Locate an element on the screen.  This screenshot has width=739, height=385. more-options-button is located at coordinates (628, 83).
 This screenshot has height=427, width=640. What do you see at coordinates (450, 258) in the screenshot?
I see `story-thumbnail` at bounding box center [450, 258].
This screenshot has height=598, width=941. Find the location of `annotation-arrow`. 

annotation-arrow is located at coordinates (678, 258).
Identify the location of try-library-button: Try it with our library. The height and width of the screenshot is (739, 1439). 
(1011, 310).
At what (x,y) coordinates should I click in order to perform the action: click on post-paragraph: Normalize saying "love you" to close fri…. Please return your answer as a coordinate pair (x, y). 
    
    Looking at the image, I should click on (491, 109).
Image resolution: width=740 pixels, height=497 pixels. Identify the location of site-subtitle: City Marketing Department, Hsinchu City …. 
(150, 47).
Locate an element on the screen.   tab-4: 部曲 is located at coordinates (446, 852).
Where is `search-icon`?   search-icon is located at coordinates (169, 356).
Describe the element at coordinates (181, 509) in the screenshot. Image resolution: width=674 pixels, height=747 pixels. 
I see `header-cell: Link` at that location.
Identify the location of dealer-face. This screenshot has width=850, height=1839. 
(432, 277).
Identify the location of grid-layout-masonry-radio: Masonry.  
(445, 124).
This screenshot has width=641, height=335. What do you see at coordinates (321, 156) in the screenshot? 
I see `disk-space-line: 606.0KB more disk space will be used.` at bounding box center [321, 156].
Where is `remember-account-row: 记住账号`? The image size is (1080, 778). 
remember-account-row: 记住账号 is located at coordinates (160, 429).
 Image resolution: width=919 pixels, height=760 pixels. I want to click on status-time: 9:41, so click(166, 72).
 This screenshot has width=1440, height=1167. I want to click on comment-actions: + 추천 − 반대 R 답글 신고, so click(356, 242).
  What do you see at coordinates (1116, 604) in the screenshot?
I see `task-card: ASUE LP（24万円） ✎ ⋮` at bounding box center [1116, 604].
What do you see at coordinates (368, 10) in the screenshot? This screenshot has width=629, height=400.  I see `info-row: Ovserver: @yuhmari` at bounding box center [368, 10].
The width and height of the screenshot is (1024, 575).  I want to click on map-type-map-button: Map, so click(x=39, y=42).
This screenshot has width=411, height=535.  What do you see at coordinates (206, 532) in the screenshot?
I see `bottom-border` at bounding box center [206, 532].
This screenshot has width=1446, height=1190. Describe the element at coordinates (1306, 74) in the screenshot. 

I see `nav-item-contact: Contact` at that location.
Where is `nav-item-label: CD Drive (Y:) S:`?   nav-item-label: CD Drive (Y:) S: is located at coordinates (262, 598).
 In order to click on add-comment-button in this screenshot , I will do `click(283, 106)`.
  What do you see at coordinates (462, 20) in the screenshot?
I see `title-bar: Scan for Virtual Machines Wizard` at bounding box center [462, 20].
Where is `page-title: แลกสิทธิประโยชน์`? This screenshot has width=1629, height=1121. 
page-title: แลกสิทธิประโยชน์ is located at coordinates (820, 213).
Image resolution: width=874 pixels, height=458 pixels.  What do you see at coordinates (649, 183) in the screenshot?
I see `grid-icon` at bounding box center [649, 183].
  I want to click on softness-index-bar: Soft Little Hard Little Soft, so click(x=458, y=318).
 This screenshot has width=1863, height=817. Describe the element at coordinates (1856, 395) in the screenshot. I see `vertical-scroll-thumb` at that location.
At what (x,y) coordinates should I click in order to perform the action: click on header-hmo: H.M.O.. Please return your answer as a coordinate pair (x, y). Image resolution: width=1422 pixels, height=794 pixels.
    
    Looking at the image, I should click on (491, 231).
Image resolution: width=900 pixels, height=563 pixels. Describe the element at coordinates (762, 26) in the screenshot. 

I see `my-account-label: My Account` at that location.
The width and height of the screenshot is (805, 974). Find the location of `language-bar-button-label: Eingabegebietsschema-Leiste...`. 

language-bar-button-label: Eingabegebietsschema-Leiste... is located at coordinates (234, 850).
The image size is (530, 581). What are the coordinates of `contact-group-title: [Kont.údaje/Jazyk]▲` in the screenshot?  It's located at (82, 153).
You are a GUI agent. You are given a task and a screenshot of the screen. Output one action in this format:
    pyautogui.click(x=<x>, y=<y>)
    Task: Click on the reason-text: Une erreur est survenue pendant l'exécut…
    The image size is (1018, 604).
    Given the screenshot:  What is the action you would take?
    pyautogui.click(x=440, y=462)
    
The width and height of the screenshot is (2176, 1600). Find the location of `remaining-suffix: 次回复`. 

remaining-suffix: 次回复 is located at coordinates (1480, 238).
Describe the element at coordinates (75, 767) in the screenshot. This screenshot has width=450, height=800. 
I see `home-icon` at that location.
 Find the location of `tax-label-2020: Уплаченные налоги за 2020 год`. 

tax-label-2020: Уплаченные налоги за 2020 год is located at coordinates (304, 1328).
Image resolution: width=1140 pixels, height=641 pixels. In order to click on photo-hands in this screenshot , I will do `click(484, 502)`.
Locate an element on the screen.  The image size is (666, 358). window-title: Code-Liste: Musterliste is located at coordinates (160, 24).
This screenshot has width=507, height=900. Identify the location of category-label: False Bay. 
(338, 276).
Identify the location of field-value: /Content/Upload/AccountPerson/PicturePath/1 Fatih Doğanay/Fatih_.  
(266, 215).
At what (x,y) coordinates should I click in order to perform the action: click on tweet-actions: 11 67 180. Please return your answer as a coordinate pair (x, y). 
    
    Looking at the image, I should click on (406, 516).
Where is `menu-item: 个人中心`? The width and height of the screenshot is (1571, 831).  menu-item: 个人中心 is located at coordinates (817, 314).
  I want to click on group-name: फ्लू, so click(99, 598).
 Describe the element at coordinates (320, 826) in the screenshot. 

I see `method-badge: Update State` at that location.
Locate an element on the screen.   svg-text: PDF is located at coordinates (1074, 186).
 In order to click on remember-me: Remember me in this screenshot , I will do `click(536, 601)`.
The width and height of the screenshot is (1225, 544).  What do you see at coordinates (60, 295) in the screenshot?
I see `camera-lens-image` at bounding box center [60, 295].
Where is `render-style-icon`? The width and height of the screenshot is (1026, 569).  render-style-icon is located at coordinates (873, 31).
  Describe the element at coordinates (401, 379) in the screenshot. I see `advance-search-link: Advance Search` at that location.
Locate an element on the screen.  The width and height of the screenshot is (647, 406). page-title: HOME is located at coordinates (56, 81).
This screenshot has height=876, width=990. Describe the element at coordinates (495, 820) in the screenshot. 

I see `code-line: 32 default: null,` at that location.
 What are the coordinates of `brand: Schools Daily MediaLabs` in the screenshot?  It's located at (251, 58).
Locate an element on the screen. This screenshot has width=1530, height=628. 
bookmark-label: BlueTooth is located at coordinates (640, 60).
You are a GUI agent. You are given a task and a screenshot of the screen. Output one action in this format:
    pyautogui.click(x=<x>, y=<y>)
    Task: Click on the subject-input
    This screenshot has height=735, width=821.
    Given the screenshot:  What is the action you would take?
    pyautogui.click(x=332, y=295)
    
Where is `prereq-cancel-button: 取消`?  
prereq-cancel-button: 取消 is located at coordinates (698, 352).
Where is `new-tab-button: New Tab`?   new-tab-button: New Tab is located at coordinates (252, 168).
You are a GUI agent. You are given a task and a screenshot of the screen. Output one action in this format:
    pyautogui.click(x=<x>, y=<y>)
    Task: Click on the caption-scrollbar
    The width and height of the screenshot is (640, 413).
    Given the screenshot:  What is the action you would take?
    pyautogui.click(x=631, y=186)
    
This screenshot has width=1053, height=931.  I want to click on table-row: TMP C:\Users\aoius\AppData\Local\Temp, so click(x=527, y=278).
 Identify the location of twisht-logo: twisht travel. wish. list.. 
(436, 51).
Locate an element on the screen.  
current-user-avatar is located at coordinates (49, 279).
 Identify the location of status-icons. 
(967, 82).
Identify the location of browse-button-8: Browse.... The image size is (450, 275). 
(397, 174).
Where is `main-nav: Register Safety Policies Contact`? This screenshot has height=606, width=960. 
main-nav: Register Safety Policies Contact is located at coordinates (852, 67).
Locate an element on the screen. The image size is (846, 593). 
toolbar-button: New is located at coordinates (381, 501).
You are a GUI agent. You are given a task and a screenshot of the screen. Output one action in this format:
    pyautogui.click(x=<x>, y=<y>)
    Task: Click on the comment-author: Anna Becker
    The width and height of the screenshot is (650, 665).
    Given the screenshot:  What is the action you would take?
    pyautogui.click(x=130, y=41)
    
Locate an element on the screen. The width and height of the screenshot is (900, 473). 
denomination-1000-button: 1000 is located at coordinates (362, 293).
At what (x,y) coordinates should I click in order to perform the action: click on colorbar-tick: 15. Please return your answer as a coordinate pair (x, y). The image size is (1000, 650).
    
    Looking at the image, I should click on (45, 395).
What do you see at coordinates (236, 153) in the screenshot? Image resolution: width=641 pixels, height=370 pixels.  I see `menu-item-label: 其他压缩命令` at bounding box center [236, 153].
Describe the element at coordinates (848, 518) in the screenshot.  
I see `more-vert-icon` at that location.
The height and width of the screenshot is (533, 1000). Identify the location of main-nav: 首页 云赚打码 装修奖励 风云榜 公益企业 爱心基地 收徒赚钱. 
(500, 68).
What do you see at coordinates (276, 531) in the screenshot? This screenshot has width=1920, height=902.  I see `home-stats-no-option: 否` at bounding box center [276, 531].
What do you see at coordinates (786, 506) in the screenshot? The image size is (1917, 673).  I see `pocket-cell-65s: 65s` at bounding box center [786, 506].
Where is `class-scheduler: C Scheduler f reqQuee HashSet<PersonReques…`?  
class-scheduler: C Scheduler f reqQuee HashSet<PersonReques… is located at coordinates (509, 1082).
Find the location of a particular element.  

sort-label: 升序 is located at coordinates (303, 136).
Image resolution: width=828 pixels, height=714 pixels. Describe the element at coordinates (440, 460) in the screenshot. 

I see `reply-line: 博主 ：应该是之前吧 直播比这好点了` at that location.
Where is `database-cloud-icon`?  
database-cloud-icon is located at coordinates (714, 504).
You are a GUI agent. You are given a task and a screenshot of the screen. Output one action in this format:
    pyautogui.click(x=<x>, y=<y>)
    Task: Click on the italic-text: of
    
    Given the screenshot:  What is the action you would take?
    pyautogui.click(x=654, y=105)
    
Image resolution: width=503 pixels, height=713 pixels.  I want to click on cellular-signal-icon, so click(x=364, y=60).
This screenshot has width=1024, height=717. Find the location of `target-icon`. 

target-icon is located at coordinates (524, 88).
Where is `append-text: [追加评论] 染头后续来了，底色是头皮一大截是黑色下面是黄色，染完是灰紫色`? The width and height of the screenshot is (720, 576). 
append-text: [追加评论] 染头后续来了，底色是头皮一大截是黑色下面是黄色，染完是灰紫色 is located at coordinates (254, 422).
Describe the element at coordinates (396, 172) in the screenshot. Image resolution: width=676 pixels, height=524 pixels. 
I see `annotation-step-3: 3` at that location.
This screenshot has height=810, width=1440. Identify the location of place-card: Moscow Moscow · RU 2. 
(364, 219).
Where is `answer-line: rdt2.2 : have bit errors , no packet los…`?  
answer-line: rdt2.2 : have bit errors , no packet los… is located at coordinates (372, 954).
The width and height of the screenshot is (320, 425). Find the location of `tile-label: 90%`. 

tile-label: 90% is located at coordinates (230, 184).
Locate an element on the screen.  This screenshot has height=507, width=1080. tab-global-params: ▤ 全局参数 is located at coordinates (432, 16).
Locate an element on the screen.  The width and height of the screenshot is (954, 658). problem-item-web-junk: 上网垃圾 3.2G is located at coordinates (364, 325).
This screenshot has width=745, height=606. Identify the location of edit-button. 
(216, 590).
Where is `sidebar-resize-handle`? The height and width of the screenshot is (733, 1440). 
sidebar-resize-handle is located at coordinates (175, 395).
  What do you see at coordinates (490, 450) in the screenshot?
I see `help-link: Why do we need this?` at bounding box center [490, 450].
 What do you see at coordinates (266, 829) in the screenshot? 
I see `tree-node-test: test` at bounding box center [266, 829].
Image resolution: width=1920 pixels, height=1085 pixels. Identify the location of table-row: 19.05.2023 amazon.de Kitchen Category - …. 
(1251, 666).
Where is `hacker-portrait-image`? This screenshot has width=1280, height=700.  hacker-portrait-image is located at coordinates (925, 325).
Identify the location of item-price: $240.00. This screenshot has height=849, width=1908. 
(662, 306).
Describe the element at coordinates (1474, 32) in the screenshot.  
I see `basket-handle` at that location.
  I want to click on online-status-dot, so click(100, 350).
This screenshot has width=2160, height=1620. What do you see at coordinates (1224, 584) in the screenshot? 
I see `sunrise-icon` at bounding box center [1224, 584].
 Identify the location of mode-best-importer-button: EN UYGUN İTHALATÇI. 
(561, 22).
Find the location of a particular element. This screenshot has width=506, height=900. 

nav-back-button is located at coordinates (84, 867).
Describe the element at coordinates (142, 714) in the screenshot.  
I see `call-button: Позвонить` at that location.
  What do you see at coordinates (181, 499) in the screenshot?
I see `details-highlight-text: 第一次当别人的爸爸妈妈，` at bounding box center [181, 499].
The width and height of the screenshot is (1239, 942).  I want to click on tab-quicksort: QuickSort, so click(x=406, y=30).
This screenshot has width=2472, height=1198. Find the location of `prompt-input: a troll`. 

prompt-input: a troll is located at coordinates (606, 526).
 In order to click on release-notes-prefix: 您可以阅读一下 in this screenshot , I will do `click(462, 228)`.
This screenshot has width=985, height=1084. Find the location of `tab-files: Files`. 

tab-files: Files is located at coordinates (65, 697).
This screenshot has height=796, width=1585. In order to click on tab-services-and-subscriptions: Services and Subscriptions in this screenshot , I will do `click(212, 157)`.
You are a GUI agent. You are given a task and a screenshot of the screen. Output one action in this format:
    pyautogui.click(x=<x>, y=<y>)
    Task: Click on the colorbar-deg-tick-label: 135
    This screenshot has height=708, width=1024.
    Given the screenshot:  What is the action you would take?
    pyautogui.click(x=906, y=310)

* **What is expected**
Reproduce the lines above word for word, from the line containing "What do you see at coordinates (276, 531)" through the line containing "What do you see at coordinates (786, 506)", both included.

* **Exercise response**
What do you see at coordinates (276, 531) in the screenshot? This screenshot has width=1920, height=902.  I see `home-stats-no-option: 否` at bounding box center [276, 531].
What do you see at coordinates (786, 506) in the screenshot? The image size is (1917, 673).  I see `pocket-cell-65s: 65s` at bounding box center [786, 506].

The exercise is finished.